What you need to do ->
A. In the Merck debt offering post, rewrite the part that opens with the words containing "UPDATED -- Still" and closes with "as joint book-runners.", changing "underwriting syndicate" to "bank group".
B. Answer these questions from the Merck debt offering post:
(i) Which banks are leading the offering as joint book-runners?
(ii) At what strike price did Goldman suggest buying puts on Merck common stock?
(iii) What were 10 year Treasuries yielding that morning?

Text block ->

Tuesday, December 7, 2010

Merck Has a "Red Herring" Debt Shelf Takedown Offer "On The Street" This Morning

UPDATED -- Still no aggregate size indication, but B of A (using the Merrill Lynch imprint) and J.P. Morgan are leading the underwriting syndicate, as joint book-runners.

Heh! Note: No Goldman, Sachs & Co.; no Morgan Stanley. No shock, that -- after Goldman suggested buying puts on Merck common stock, at a strike price of $35, about two months ago, and that was after downgrading Merck to "neutral", in May of 2010.

Now, the glaring ommission of Morgan Stanley, on the other hand -- is a more complicated story. Morgan Satanley, you see, is overseeing the Merial divestitures, according to published reports. As such, it will make massive fees; so Merck need not spread any more paper to the house, to keep it in "good graces". Yes, gentle readers, this is -- despite the endless stream of "Lady MacBeth-esque" protestations to the contrary from Wall Street -- exactly how these deals work.



With five year Treasuries yielding 1.60 percent and 10 year Treasuries yielding 3.04 percent this morning, Merck could price these at around 75 basis points over that -- or around 2.4 percent on the five year; and 3.8 percent on the ten year Merck paper. Let's see where they actually land, shall we?

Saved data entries

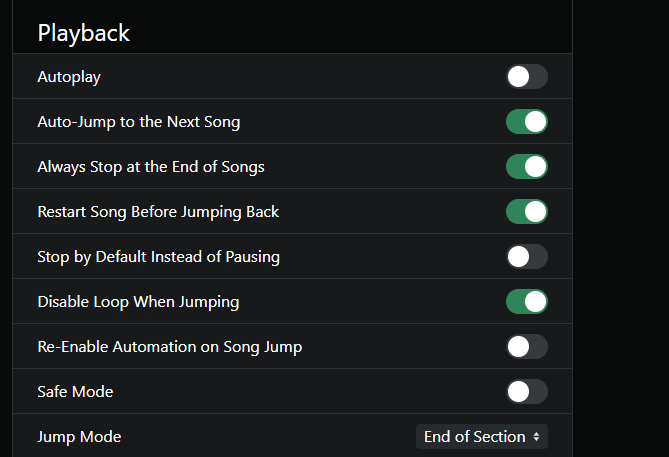Viewport: 669px width, 457px height.
Task: Turn on the Safe Mode switch
Action: pos(527,392)
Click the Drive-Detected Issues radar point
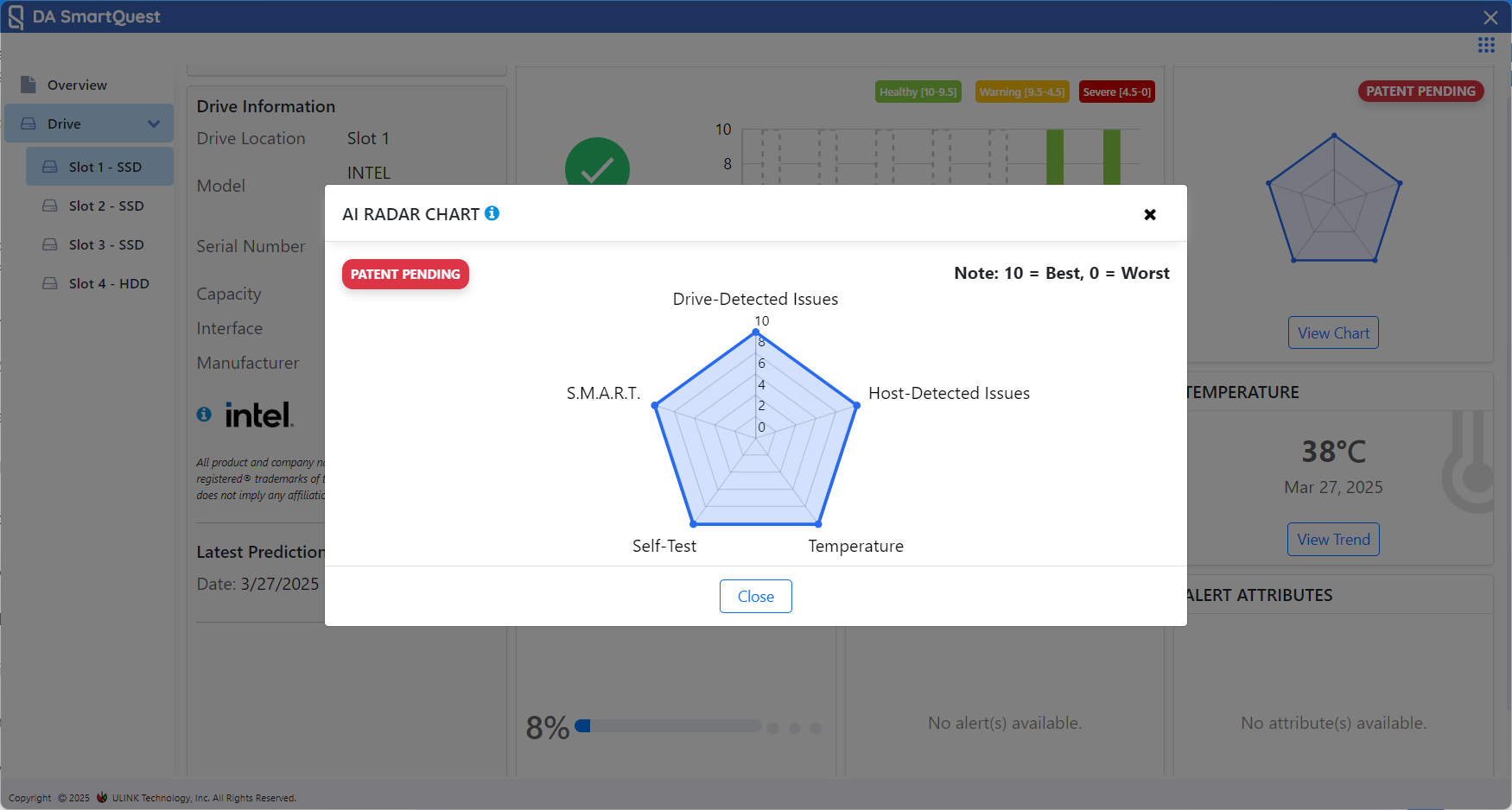 coord(757,332)
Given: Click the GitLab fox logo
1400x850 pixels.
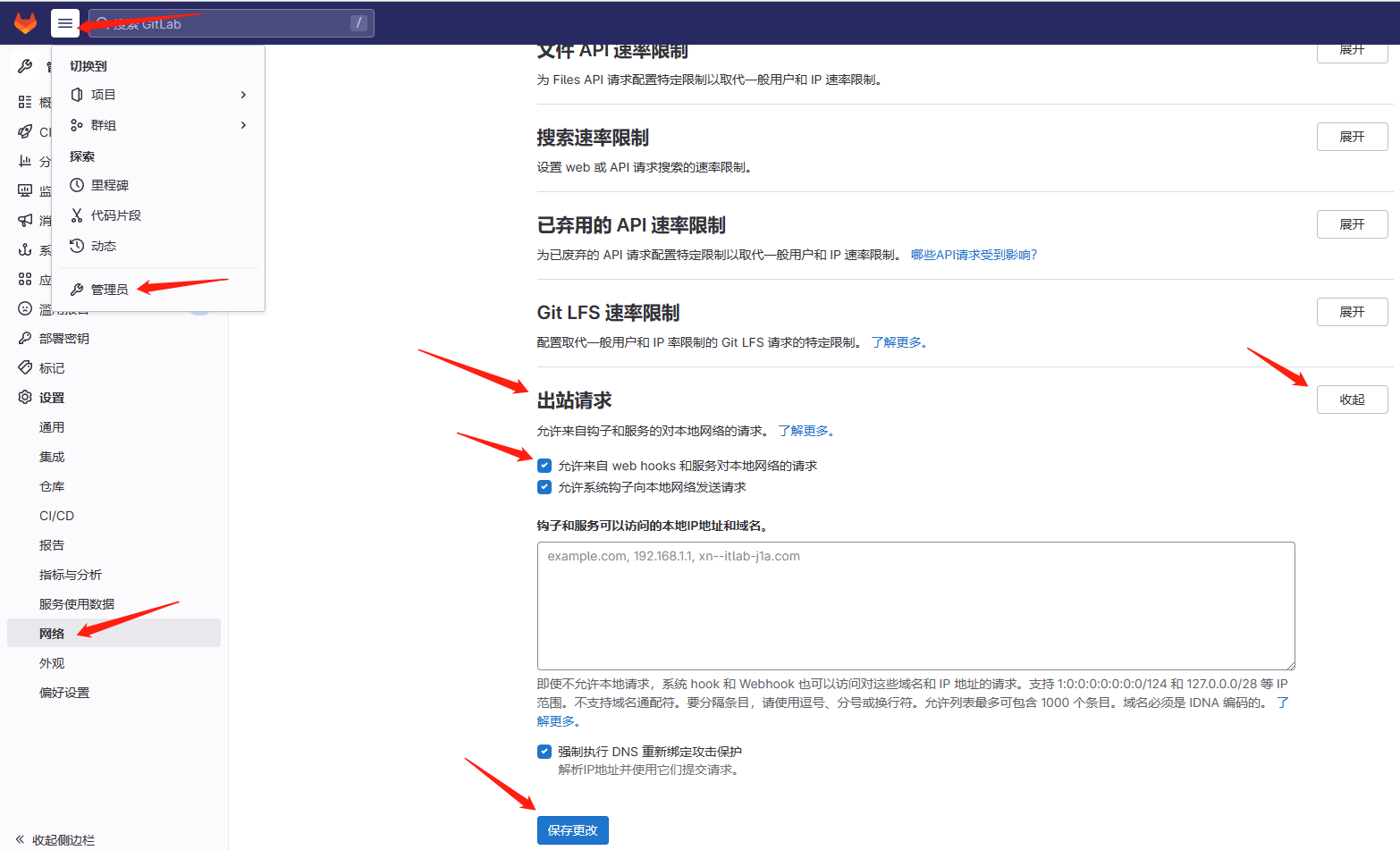Looking at the screenshot, I should 25,23.
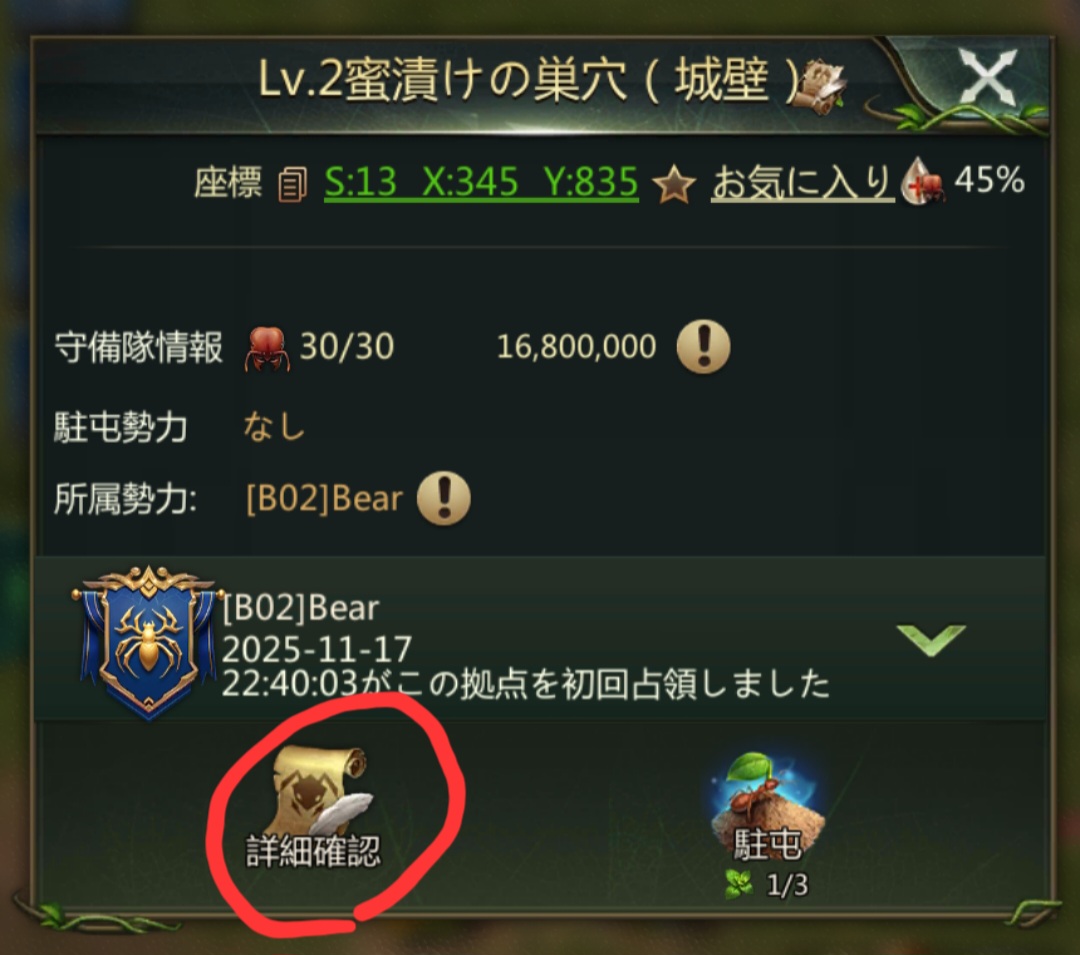Image resolution: width=1080 pixels, height=955 pixels.
Task: Click the お気に入り favorites link
Action: [x=802, y=183]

Exercise answers ->
A.
UPDATED -- Still no aggregate size indication, but B of A (using the Merrill Lynch imprint) and J.P. Morgan are leading the bank group, as joint book-runners.

B.
(i) B of A (using the Merrill Lynch imprint) and J.P. Morgan
(ii) $35
(iii) 3.04 percent